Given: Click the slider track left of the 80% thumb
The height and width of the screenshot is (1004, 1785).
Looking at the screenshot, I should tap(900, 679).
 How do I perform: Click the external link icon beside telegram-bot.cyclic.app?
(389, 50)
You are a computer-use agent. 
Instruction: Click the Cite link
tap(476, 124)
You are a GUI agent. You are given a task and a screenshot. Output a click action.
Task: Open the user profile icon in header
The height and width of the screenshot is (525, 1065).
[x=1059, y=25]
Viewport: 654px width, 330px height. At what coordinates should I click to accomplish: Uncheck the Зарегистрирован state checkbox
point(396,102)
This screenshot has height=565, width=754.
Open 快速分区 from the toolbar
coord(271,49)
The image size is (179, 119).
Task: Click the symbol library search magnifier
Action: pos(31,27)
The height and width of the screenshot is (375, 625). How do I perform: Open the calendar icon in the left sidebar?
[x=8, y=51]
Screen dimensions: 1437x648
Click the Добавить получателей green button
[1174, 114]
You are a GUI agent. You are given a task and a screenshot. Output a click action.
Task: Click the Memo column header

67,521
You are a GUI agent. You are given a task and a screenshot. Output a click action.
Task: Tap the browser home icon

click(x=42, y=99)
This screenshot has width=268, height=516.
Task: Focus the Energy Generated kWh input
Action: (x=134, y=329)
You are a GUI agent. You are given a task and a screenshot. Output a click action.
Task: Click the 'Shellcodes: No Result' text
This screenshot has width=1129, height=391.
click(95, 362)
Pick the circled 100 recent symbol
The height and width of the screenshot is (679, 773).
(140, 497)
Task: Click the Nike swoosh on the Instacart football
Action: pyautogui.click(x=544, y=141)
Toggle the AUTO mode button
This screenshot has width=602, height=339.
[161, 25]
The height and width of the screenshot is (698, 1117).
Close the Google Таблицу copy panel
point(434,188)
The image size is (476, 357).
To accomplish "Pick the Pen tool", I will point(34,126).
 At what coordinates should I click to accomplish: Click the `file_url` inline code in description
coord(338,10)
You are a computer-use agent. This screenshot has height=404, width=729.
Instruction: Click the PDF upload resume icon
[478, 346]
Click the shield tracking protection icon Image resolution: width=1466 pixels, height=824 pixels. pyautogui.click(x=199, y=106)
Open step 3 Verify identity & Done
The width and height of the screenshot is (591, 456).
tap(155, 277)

Do this
Copy all of the records above verbatim.

Worked solution
Given: Click the slider track left of the 80% thumb
The height and width of the screenshot is (1004, 1785).
Looking at the screenshot, I should tap(900, 679).
 How do I perform: Click the external link icon beside telegram-bot.cyclic.app?
(389, 50)
You are a computer-use agent. 
Instruction: Click the Cite link
tap(476, 124)
You are a GUI agent. You are given a task and a screenshot. Output a click action.
Task: Open the user profile icon in header
The height and width of the screenshot is (525, 1065).
[x=1059, y=25]
Viewport: 654px width, 330px height. At what coordinates should I click to accomplish: Uncheck the Зарегистрирован state checkbox
point(396,102)
This screenshot has height=565, width=754.
Open 快速分区 from the toolbar
coord(271,49)
The image size is (179, 119).
Task: Click the symbol library search magnifier
Action: pos(31,27)
The height and width of the screenshot is (375, 625). How do I perform: Open the calendar icon in the left sidebar?
[x=8, y=51]
Screen dimensions: 1437x648
Click the Добавить получателей green button
[1174, 114]
You are a GUI agent. You are given a task and a screenshot. Output a click action.
Task: Click the Memo column header

67,521
You are a GUI agent. You are given a task and a screenshot. Output a click action.
Task: Tap the browser home icon

click(x=42, y=99)
This screenshot has width=268, height=516.
Task: Focus the Energy Generated kWh input
Action: (x=134, y=329)
You are a GUI agent. You are given a task and a screenshot. Output a click action.
Task: Click the 'Shellcodes: No Result' text
This screenshot has width=1129, height=391.
click(95, 362)
Pick the circled 100 recent symbol
The height and width of the screenshot is (679, 773).
(140, 497)
Task: Click the Nike swoosh on the Instacart football
Action: pyautogui.click(x=544, y=141)
Toggle the AUTO mode button
This screenshot has width=602, height=339.
[161, 25]
The height and width of the screenshot is (698, 1117).
Close the Google Таблицу copy panel
point(434,188)
The image size is (476, 357).
To accomplish "Pick the Pen tool", I will point(34,126).
 At what coordinates should I click to accomplish: Click the `file_url` inline code in description
coord(338,10)
You are a computer-use agent. This screenshot has height=404, width=729.
Instruction: Click the PDF upload resume icon
[478, 346]
Click the shield tracking protection icon Image resolution: width=1466 pixels, height=824 pixels. pyautogui.click(x=199, y=106)
Open step 3 Verify identity & Done
The width and height of the screenshot is (591, 456).
tap(155, 277)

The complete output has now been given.